Extract:
-=-=-

While many health system owners assume that serving as a landlord can help facilitate efforts to build physician loyalty, the opposite is in fact often true. A third party landlord who is experienced in meeting tenant needs and rent negotiations provides professional high quality management of the properties, as well as an intermediary between physician and hospital relationships. With compliance being a growing concern and economic drain, the third party can help meet requirements by ensuring real estate transactions are completed at fair market value and not designed to provide prohibited financial incentives to physician tenants. In the west a large not-for-profit health system was fined $25 million in a Stark penalty case, this is not uncommon.
Types of third party ownership
There are numerous ownership options common in real estate transactions, including direct sale, sale/leaseback, joint venture and co-investment. In a direct sale, the real estate is monetized without future leaseback obligations to a third-party. This is most popular for health providers desiring to divest of non-core or obsolete space. Real estate investors are most interested in sale/leaseback transactions, whereby, the seller becomes a tenant to a new landlord agreeing to a long-term lease at market rates, as was the case with Hackensack, Crystal Run, and CHP. The motivation for each organization to sell its real estate was different but the result was the same – an infusion of capital reinvested into the core business.
Physician-investors are often invited into a third party financed real estate transaction, offering the health system another opportunity to build a stronger relationship between the doctor and hospital / physician practice. The seller is afforded immediate liquidity while maintaining ownership-like control through covenants in the space lease (or deed restrictions or ground lease). The space lease can be structured as an off-balance sheet or operating lease with consultation of a company’s auditor, further enhancing the flexibility afforded to an organization’s corporate capital structure.
Real estate investors have the ability to co-invest or formulate a joint venture agreement for long-term financing of a company’s real estate. It can be done through an ownership or developer agreement for future facilities, which was a framework successfully created for TriHealth and implemented through a five year period – a more creative approach.
Dr. Richard Becker(2), former CEO of Brooklyn Hospital Center, and CEO of New Found Health LLC said “As Brooklyn Hospital Center continues to expand its outpatient presence through expansion of urgent care sites and other ambulatory facilities, we were considering a number of financial alternatives, such as a lease versus own model that utilizes third party capital for the ownership of the real estate and allows us to reallocate our capital into the core business of providing health care.”
In the future, when a competitor mentions operating margins recognize that third-party real estate capital may be the leverage for growth.

-=-=-

Dataset extract:

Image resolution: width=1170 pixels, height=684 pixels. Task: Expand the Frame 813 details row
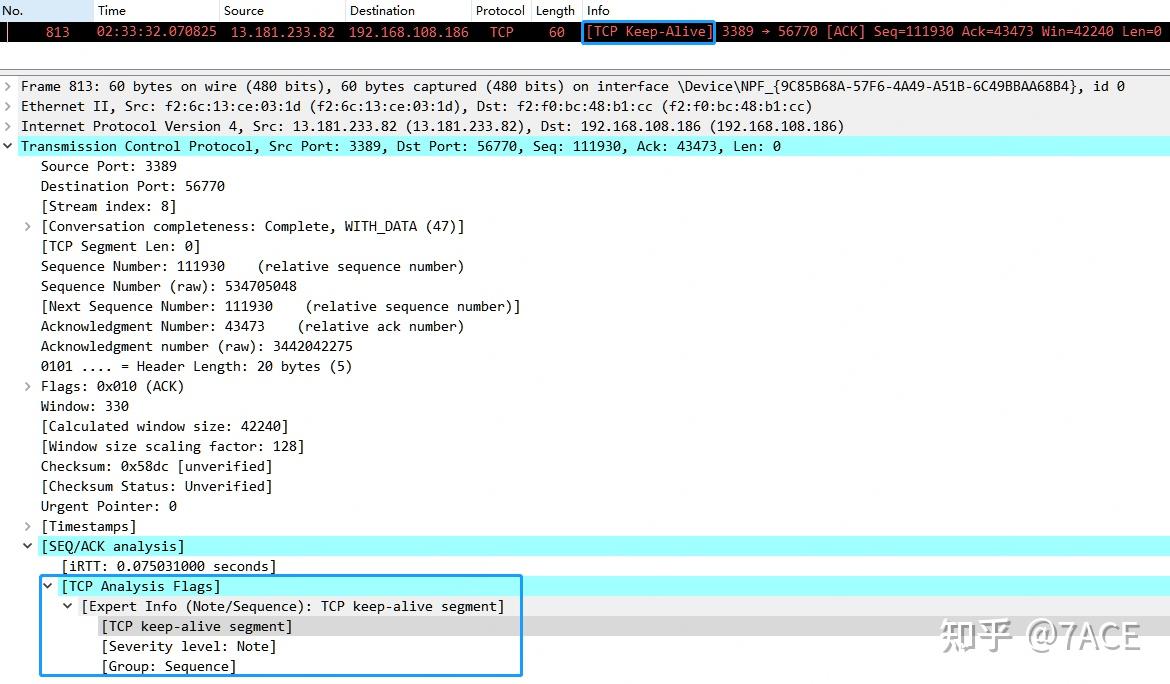coord(8,86)
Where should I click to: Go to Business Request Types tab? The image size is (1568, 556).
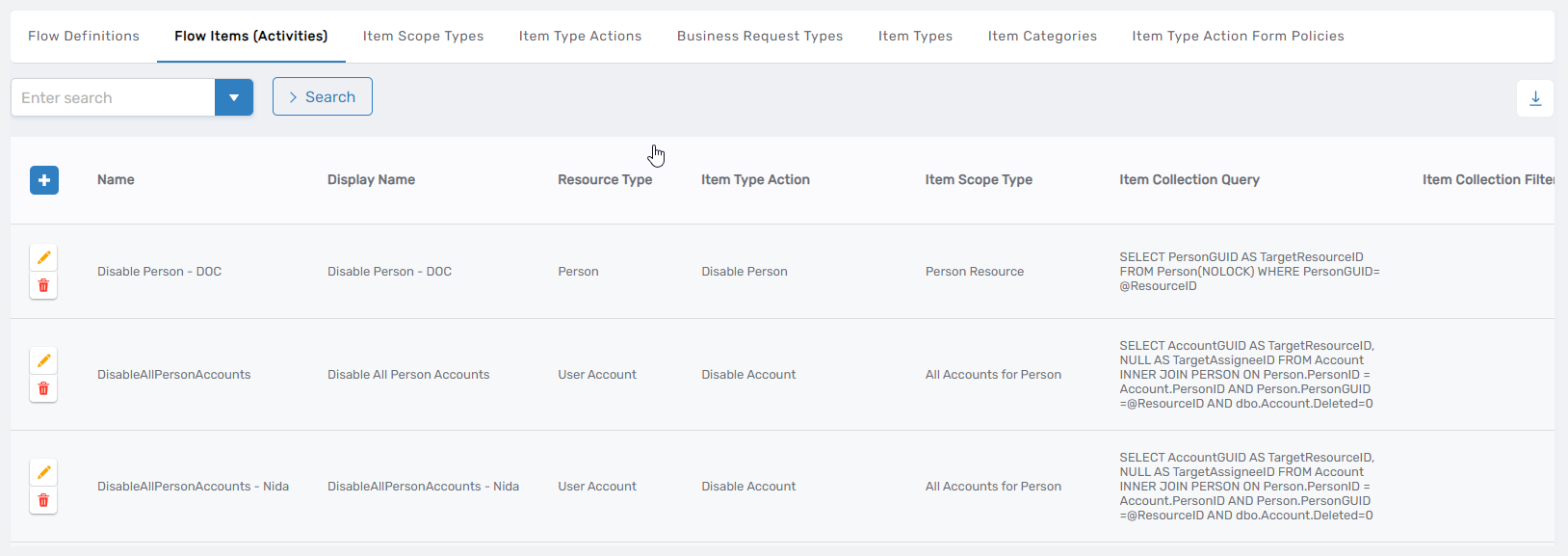click(760, 37)
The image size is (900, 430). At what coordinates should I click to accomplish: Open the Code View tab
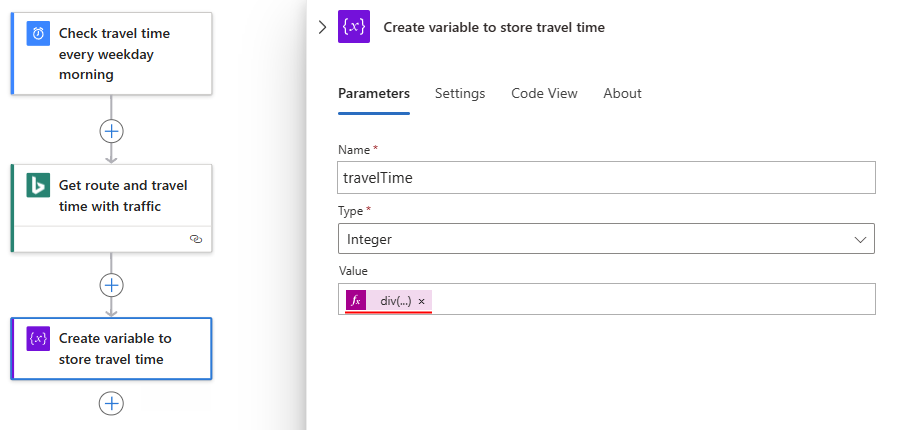click(x=544, y=93)
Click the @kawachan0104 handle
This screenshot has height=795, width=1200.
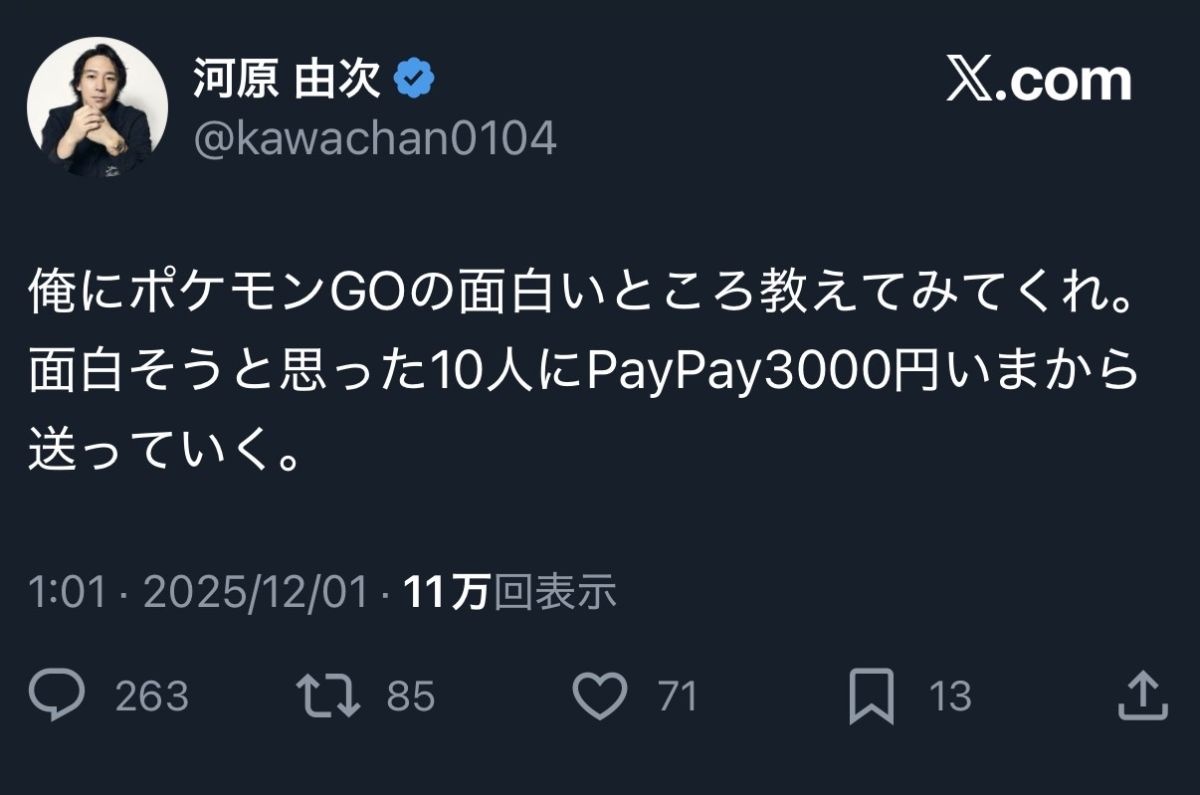[x=374, y=139]
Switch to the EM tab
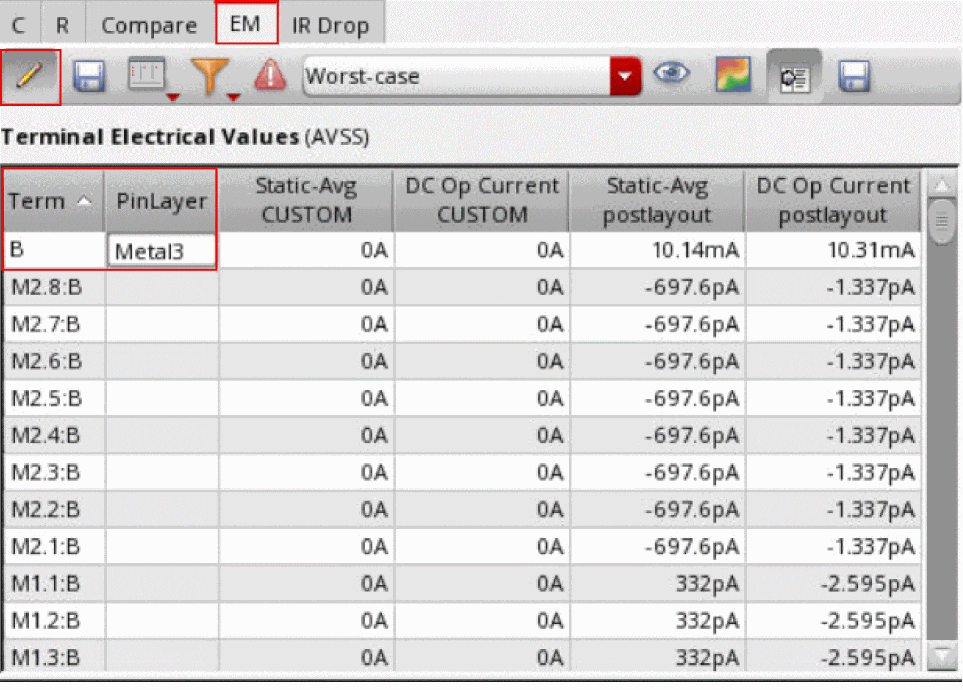963x690 pixels. pyautogui.click(x=246, y=24)
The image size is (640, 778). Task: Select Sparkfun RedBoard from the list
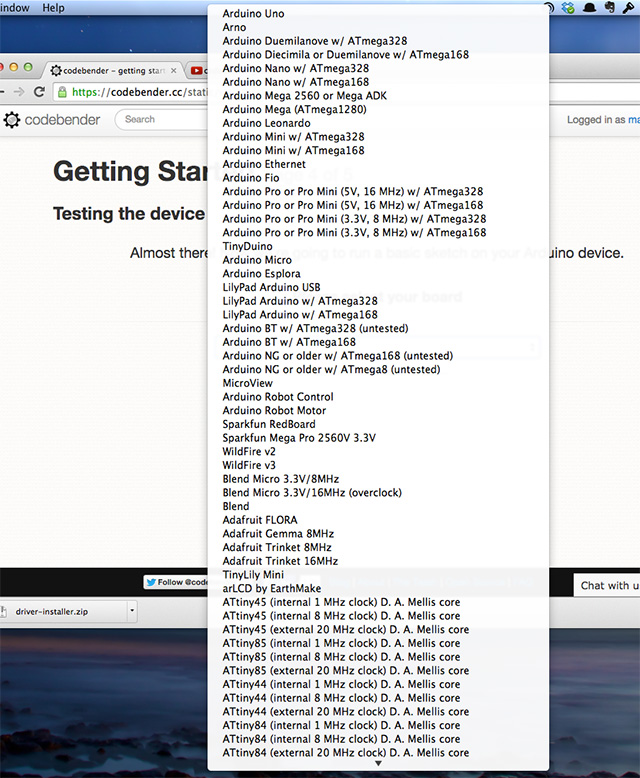(268, 424)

-=-=-

Work instructions: Can you return, word for word, the part of the health system real estate article between "Physician-investors are often" and "corporate capital structure.", inclusive?

Task solution:
Physician-investors are often invited into a third party financed real estate transaction, offering the health system another opportunity to build a stronger relationship between the doctor and hospital / physician practice. The seller is afforded immediate liquidity while maintaining ownership-like control through covenants in the space lease (or deed restrictions or ground lease). The space lease can be structured as an off-balance sheet or operating lease with consultation of a company’s auditor, further enhancing the flexibility afforded to an organization’s corporate capital structure.